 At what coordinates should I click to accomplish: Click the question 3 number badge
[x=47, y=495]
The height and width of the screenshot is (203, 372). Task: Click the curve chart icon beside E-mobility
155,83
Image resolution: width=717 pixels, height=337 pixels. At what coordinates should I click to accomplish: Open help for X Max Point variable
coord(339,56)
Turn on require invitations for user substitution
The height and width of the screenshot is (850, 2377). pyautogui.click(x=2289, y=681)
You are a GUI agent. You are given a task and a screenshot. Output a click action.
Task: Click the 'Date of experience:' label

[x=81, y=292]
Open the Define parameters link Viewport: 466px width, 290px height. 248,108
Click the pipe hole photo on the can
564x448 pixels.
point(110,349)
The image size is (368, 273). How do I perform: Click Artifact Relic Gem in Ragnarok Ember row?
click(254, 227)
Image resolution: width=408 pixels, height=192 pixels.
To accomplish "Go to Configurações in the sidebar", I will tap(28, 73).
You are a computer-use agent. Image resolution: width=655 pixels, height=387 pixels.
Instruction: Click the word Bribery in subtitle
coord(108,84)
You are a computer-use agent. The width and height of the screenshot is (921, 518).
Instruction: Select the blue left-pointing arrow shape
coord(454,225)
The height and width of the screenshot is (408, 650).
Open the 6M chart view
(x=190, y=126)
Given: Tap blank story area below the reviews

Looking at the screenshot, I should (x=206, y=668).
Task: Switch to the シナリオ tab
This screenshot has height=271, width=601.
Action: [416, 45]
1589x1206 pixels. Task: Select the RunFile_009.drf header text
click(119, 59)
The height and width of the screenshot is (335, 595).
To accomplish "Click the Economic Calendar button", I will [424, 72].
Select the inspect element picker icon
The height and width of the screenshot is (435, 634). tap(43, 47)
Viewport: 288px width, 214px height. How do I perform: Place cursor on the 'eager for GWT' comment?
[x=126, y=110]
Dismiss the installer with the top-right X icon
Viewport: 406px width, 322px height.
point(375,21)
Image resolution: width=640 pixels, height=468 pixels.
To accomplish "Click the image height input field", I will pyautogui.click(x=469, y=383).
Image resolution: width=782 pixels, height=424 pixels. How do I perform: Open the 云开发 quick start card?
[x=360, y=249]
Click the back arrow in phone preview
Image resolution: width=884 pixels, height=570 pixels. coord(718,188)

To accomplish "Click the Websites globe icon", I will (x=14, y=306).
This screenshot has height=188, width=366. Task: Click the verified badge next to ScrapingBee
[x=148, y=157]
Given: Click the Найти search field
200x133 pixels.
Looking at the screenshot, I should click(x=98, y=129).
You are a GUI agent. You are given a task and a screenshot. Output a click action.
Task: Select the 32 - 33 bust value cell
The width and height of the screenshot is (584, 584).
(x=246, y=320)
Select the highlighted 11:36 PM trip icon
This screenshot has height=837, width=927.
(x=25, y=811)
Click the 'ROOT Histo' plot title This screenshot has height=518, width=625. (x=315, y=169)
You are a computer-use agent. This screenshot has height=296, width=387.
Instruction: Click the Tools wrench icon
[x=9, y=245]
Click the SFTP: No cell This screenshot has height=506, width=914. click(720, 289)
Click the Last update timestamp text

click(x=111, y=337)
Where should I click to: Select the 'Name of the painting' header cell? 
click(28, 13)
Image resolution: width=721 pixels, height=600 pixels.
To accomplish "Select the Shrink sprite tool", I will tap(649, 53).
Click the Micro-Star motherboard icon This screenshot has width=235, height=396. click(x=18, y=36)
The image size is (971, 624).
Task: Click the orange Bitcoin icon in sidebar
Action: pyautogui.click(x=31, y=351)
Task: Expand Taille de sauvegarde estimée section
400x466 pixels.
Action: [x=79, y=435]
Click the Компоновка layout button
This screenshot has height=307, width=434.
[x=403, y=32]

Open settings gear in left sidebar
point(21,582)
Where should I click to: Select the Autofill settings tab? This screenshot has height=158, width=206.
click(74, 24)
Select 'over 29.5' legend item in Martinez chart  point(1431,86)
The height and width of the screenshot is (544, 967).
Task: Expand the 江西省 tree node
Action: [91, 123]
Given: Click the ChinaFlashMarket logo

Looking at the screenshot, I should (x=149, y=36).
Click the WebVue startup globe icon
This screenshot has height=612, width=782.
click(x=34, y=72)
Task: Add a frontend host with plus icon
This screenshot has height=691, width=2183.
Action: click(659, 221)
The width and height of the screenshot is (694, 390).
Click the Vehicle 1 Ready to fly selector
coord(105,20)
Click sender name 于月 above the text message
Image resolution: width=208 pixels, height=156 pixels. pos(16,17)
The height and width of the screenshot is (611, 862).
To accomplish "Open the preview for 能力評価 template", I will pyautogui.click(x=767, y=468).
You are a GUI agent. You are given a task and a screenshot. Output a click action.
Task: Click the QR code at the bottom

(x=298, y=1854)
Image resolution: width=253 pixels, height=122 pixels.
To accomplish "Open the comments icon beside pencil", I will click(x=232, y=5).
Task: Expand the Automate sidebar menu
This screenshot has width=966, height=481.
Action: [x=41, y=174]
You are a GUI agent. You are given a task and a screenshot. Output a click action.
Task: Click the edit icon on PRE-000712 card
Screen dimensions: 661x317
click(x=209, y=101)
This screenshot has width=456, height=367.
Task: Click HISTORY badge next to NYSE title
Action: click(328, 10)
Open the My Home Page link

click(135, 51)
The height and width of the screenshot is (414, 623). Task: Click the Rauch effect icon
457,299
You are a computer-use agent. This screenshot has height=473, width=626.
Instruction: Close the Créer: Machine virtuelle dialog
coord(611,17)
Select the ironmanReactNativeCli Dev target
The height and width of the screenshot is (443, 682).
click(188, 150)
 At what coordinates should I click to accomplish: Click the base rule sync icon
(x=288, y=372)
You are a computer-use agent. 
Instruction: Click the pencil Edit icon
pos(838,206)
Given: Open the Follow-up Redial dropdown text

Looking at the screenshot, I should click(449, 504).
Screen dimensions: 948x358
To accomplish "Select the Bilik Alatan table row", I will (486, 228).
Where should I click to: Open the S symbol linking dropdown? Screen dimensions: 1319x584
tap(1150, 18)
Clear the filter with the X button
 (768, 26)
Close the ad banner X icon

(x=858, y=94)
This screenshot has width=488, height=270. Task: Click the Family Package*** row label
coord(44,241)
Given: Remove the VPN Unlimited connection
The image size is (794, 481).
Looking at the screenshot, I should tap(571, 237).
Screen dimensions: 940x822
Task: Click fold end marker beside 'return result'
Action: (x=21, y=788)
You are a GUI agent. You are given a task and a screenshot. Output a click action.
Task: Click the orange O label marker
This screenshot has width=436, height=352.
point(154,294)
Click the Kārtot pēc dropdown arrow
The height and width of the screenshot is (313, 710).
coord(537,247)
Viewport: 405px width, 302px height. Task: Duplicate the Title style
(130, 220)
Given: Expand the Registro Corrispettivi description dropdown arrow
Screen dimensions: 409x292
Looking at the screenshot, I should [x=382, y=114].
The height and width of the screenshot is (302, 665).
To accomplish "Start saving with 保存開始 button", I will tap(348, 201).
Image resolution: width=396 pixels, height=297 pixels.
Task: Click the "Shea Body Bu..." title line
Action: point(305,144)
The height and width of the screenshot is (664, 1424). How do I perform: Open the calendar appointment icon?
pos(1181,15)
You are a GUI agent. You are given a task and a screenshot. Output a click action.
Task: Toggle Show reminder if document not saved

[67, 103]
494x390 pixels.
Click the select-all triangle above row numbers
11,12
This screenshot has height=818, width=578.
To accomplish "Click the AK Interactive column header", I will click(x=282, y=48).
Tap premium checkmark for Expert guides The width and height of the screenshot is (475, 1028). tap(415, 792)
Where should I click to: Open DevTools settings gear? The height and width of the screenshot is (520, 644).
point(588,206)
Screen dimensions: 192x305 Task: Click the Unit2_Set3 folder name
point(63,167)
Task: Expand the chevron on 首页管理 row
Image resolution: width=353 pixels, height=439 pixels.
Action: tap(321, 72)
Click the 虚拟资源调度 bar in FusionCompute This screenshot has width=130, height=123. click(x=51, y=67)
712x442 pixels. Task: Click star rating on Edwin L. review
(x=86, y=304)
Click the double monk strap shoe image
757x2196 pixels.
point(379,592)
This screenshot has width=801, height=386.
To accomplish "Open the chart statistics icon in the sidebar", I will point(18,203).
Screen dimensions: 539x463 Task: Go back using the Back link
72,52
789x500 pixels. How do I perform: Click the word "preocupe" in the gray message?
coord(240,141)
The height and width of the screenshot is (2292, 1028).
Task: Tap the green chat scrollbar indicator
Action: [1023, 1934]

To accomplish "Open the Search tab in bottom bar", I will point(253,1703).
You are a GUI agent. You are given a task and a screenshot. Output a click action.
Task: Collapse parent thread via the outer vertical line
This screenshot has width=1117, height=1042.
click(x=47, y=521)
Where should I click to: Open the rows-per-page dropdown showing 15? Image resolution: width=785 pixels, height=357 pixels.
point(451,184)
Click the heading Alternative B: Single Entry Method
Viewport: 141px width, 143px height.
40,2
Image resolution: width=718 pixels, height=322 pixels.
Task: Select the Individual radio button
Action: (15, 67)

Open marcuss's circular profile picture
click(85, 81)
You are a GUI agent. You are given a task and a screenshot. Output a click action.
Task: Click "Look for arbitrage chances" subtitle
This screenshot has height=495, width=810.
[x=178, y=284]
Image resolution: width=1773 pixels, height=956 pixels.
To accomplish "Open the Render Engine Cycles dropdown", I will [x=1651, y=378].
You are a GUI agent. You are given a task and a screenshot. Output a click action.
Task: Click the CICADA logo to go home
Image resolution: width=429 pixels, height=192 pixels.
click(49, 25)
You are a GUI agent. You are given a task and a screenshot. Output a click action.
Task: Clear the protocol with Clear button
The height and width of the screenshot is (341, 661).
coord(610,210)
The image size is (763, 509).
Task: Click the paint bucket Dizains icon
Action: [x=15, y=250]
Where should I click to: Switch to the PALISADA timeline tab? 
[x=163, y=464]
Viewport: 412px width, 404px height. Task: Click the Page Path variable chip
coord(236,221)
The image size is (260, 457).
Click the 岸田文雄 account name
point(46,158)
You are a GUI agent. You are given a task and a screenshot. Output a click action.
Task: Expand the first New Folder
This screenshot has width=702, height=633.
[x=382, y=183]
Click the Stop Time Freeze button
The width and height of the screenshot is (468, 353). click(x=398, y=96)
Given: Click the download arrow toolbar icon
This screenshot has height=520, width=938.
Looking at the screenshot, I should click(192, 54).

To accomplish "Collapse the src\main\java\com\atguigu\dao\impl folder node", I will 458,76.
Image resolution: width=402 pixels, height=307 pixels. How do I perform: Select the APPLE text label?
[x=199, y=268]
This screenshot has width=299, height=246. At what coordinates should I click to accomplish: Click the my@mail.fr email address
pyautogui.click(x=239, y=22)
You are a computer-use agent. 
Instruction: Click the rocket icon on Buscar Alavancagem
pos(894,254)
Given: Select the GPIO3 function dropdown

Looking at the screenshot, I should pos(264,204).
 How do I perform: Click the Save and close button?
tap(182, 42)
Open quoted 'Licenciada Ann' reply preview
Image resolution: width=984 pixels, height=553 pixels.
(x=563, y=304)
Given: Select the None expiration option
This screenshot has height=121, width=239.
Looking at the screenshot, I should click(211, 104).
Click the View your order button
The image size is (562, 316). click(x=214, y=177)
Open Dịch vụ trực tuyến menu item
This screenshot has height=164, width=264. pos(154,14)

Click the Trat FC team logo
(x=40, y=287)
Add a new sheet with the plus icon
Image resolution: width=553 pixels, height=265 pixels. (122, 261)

_Activity_
Produce an exact copy of the lines from the one containing "Open Dịch vụ trực tuyến menu item" through the final line of the data, both ends included, and only those.

_Solution to the problem_
Open Dịch vụ trực tuyến menu item
This screenshot has height=164, width=264. pos(154,14)

Click the Trat FC team logo
(x=40, y=287)
Add a new sheet with the plus icon
Image resolution: width=553 pixels, height=265 pixels. (122, 261)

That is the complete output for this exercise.